I have their letters in front of me, three from Priscilla and one from Winnie. Together, they dramatise the proverb: ‘When a father gives to his son, both laugh; when a son gives to his father, both cry.'

‘29/11/58, Church Farm, Wittering

‘Darling Winnie,

‘Send me your bills and I will settle them by postal order, providing they don't exceed £20 as that is all I possess in the world and I
was
saving it for Christmas.

‘Priscilla'

‘29/11/58 Church Farm, Wittering

‘Darling Daddy,

‘I've written to Winnie about the money as this seems to be her main domain.

‘In return for my help you can answer me a few questions (although I don't suppose you will).

‘Why do you expect
me
to help
you
? What have you ever done for me except give me the “gift of life”? This can't have been too difficult for you – it was more troublesome for Mama, surely?

‘The one time I turned to you for help in 1937 you utterly failed me. Although you were famous and presumably well off you allowed me to go to France with £5 in my pocket
borrowed from a friend
! The sum of £50 then
meant more to me than any money can mean to you now. In fact it was my life at stake and you didn't give a damn. You had no pity and as far as I can see you have never cared about anyone but yourself.

‘As for Winnie, why the hell should I worry about her? She broke up my home when I was 9 without hesitation, causing me great unhappiness and now she has the nerve to moan about her fate to
me
.

‘You are both utterly selfish and irresponsible,

‘Love, Priscilla'

‘1st Dec 1958, 116 Woodstock Road, Oxford

‘Priscilla (why do you hate me darling),
‘The sting of your letter is very bitter and I wish I could talk, rather than write, this to you.

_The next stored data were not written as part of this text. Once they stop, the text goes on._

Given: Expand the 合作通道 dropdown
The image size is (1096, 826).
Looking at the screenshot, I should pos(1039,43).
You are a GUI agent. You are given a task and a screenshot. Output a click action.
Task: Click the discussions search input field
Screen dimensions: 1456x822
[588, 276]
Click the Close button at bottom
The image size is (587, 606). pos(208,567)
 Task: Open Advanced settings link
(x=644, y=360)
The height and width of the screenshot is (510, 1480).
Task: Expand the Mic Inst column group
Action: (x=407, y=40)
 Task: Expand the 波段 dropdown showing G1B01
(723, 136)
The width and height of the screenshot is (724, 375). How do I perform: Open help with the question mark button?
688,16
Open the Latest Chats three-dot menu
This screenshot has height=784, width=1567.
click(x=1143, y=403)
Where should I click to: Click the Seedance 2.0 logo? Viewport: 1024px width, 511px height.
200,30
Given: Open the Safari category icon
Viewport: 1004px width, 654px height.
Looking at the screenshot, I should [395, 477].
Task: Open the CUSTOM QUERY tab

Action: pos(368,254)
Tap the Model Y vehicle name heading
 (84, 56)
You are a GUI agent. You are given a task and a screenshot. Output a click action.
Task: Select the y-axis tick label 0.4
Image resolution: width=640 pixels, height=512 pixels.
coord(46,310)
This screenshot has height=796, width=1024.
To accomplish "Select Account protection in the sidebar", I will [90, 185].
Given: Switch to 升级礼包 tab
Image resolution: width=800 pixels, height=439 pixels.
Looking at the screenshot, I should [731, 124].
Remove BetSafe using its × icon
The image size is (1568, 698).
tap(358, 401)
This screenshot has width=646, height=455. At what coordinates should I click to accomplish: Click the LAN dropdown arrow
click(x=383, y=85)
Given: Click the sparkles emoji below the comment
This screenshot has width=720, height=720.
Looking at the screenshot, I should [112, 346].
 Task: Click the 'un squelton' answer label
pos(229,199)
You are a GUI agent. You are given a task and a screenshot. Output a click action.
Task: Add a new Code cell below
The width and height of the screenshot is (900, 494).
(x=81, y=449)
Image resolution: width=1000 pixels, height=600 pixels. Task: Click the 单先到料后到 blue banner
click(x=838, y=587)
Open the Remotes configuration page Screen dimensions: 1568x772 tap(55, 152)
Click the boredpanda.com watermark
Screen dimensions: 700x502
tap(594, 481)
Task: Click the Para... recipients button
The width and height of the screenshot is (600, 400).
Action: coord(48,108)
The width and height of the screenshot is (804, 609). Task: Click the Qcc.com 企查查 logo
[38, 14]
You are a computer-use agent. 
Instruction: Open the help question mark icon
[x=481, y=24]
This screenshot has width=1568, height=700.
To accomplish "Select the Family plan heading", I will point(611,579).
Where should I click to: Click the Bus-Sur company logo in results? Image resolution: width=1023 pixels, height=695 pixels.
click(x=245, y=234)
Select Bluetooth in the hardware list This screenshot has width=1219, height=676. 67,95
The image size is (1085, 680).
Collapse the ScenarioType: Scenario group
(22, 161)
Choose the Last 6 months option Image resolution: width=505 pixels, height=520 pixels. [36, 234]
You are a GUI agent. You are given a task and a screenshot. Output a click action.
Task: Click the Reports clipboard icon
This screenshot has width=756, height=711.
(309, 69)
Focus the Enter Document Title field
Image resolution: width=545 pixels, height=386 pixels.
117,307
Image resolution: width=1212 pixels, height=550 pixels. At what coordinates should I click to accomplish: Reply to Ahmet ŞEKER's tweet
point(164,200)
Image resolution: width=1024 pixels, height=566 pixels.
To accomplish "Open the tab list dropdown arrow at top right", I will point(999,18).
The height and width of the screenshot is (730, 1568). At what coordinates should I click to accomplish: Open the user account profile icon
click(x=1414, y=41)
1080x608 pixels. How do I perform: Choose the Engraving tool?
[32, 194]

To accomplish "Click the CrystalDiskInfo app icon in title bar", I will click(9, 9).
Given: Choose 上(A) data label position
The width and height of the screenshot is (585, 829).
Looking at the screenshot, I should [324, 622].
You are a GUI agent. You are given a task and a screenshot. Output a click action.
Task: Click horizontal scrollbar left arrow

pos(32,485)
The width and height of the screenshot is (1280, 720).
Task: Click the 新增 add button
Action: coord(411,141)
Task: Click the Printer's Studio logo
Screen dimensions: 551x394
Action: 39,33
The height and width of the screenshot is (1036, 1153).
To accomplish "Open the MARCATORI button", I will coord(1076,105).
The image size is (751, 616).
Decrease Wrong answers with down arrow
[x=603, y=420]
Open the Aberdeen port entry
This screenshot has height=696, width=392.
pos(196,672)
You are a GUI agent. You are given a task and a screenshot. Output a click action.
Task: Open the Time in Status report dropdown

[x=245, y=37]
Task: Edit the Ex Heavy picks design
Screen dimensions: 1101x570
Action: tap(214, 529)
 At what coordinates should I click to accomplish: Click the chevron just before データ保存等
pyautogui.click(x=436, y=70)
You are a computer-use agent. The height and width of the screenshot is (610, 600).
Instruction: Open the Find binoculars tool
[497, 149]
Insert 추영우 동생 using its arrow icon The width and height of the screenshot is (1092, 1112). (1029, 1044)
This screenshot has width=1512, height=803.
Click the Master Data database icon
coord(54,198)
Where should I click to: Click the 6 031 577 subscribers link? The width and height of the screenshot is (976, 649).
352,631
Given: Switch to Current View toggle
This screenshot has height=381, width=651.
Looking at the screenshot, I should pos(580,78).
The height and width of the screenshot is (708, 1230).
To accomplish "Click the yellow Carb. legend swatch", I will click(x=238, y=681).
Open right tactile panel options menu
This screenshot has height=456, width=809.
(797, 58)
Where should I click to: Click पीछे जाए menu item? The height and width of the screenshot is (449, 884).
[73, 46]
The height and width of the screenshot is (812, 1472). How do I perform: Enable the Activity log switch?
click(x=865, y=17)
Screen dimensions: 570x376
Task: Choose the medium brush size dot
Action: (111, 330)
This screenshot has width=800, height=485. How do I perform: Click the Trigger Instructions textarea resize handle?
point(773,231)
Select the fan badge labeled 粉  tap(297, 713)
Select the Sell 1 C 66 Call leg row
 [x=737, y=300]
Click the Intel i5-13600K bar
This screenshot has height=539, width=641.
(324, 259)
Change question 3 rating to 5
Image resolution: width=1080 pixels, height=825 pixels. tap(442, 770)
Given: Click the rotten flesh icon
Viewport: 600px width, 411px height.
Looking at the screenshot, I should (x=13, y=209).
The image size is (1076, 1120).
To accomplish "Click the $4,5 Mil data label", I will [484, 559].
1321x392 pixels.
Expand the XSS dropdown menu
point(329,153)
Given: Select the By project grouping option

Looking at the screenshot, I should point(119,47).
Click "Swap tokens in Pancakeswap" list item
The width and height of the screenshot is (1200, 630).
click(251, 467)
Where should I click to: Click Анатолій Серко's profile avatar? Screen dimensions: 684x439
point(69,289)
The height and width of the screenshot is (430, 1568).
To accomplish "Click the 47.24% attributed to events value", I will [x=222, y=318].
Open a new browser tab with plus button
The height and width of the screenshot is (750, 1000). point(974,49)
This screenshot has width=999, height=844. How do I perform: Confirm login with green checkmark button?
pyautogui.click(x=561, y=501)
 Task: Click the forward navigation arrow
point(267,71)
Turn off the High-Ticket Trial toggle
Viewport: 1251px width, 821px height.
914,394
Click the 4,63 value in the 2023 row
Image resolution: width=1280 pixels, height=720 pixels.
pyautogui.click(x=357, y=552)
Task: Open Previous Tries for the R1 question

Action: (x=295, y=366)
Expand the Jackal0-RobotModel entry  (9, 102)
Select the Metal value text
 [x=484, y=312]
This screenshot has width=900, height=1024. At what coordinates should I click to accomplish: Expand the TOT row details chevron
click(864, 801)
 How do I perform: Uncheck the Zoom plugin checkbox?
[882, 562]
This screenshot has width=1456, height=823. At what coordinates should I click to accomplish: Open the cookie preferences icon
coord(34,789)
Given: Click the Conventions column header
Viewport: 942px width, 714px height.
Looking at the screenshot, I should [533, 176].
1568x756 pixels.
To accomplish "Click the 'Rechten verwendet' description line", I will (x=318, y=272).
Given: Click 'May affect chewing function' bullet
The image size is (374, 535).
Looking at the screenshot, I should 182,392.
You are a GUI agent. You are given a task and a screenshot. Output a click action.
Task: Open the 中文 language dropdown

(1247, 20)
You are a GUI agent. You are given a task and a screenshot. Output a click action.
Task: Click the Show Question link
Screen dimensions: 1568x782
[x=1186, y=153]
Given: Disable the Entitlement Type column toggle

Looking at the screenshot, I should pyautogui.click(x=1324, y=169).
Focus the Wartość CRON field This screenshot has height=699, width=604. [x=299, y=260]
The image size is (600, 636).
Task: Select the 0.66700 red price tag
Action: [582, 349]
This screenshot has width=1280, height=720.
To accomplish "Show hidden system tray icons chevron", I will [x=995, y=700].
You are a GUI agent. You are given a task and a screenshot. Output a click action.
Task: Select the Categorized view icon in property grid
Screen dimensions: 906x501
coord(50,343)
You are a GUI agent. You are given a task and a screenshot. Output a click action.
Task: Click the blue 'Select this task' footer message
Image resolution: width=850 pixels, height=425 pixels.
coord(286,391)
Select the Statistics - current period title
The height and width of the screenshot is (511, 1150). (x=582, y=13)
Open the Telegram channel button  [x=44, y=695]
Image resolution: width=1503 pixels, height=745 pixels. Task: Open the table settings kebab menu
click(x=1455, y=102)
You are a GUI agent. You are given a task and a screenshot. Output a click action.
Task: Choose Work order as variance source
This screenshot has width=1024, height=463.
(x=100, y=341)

‘You seem to have got the details in your life so mixed up that there is scarcely any truth left.

‘1. You accuse me of breaking up your home when you were nine. The fact is that Doris and Daddy never got on, not even during their honeymoon, and by the time I met Daddy, Doris was living with, and planning to go to Paris with Bevan Lewis. Also Vivien was 5 or 4, the child of Neville Brownrigg and Doris, who incidentally left him, as indeed all her men have done, for another woman.

‘2. In 1937, I believe that was the year you were pregnant by one of your many young men, and I vividly remember both Daddy and I imploring you to have the child and we would look after you. But Doris had already persuaded you to have an abortion and given you an address in Paris where it could be done.

‘3. You accuse us both of irresponsibility. Daddy paid handsomely for your and Vivien's education and ballet dancing in Paris and we have always been delighted to have you stay, as a child, adolescent, & adult during which visits (as a child) I suffered considerably because your mind had from the start been poisoned against Daddy and me.

‘As for the accusation of selfishness, may I say that I have remained faithful to Daddy since the day I met him, have given him two daughters and have slaved to give them a good education and a stable background.

‘For years now I have worked in the house without help and taken a job outside and even the money I earned from that has had to go into housekeeping.

‘I met Daddy with an overdraft and he has never been able to get free. Now in his old age he is still working for a pittance and I am still looking after him as well as I can, but I am also getting old and it is not easy to get jobs in competition with youth.

‘Think again, Priscilla, for you have got such a cock-eyed idea of what has happened.

‘Recriminations are not good and I am sorry you have had such a rotten home life as a child but remember it broke up long before I met Daddy.

‘My love, Winnie'

‘22/12/58, Church Farm, Wittering

‘Darling Daddy,
‘Your letter with enclosures arrived as I was leaving England. I had thought that you had found some other way round your problems, owing to your long silence. Meanwhile, naturally I had spent my ‘worldly possessions' on Christmas presents. Therefore I had to ask Raymond if he could help and he agreed reluctantly to write a cheque for the smaller bill (the other one is out of the question – I told you that £20 was the limit). You put me in a very difficult position where Ray is concerned. He has enough responsibilities of his own without my adding to them.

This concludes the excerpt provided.